И, наконец, через час аудиенция у короля, на которой будет заявлено о необходимости королевской прокламации, объявляющей дату выборов. Чего еще они могут хотеть от него? Да, он знает, что времени мало, но его должно хватить. Только-только хватить.
— Ваше Величество.
— Урхарт.
Они даже не стали садиться. Король не предложил стула, а Урхарту на изложение сути дела требовалось несколько секунд.
— У меня к вам только одно дело. Я хочу назначить срочные выборы. На 14 марта.
Король посмотрел на него, но не сказал ни слова.
— Я полагаю, что было бы честно сообщить вам, что частью правительственного манифеста является предложение учредить парламентскую комиссию для расследования монархии, ее обязанностей и ее ответственности. Я намереваюсь предложить этой комиссии ввести ряд радикальных ограничений на деятельность, роль и финансирование как вас, так и ваших родственников. Уже произошло слишком много скандалов и обескураживающих случаев. Пришло время народу принять решение.

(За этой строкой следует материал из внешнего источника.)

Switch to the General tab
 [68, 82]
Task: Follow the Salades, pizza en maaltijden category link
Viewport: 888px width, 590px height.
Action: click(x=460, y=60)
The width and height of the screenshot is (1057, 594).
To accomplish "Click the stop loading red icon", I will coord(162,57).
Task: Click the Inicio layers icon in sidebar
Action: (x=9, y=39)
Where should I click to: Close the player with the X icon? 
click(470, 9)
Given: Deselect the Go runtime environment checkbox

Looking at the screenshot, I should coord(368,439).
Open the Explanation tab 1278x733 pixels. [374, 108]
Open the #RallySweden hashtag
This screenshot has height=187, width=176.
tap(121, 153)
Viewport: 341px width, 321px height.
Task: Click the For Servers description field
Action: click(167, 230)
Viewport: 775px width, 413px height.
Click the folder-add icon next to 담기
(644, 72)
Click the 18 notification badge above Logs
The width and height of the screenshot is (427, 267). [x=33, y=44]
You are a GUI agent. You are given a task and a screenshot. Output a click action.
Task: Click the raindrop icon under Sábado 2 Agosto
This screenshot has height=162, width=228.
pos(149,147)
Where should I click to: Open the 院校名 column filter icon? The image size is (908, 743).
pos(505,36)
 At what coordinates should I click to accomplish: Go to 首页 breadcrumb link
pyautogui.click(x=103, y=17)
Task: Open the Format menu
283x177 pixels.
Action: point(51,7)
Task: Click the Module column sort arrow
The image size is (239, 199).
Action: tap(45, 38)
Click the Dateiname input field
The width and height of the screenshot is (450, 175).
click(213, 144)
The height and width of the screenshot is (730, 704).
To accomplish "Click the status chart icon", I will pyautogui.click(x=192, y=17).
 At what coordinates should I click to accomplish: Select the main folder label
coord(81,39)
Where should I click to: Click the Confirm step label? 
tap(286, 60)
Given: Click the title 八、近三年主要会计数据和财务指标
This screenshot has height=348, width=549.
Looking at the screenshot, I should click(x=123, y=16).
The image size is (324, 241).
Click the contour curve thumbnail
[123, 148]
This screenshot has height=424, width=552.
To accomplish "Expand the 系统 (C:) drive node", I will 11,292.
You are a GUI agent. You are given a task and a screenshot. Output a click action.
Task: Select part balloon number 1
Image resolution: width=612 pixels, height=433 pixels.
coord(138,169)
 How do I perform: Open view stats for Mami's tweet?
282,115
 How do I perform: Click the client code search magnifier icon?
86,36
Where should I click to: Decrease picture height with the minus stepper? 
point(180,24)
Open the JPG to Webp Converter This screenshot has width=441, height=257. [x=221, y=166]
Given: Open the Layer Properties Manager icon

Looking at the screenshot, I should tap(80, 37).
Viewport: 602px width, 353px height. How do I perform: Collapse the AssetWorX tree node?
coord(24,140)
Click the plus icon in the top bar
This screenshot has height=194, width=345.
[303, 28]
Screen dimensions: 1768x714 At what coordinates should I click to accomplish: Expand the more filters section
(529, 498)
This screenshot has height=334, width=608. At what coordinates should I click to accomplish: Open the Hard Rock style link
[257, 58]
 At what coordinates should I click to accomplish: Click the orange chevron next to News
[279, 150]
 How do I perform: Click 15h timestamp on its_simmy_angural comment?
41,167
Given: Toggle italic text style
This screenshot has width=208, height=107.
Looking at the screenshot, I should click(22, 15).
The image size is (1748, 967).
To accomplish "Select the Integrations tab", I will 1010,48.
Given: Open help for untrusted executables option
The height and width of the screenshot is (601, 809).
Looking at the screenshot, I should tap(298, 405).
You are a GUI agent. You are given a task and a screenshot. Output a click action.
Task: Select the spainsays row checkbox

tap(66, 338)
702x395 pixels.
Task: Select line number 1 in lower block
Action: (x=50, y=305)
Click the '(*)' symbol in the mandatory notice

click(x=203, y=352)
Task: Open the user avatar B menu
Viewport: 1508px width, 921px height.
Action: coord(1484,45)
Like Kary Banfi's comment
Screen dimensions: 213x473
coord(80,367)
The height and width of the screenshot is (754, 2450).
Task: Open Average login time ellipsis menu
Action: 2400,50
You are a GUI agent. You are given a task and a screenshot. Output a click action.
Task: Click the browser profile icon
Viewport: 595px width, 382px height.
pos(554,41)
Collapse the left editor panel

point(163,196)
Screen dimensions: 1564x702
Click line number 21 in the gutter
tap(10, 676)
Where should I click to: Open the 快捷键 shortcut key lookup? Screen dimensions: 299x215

Когда король заговорил, его голос был удивительно мягок и сдержан.
— Меня не перестает изумлять, как политики любят именем народа прикрывать самую отъявленную ложь. В то же время если бы я, наследственный монарх, решил провозгласить заповеди Нового Завета, мои слова тотчас были бы поставлены под сомнение.
Оскорбление прозвучало неспешно, поэтому проникло глубоко. Урхарт только снисходительно улыбнулся.
— Итак, это открытая война? Между вами и мной. Между королем и его Кромвелем. Куда подевалась старинная английская добродетель компромисса?
— Я шотландец.
— Значит, вы решили уничтожить меня, и со мной государственное устройство, которое служило этой стране на протяжении поколений.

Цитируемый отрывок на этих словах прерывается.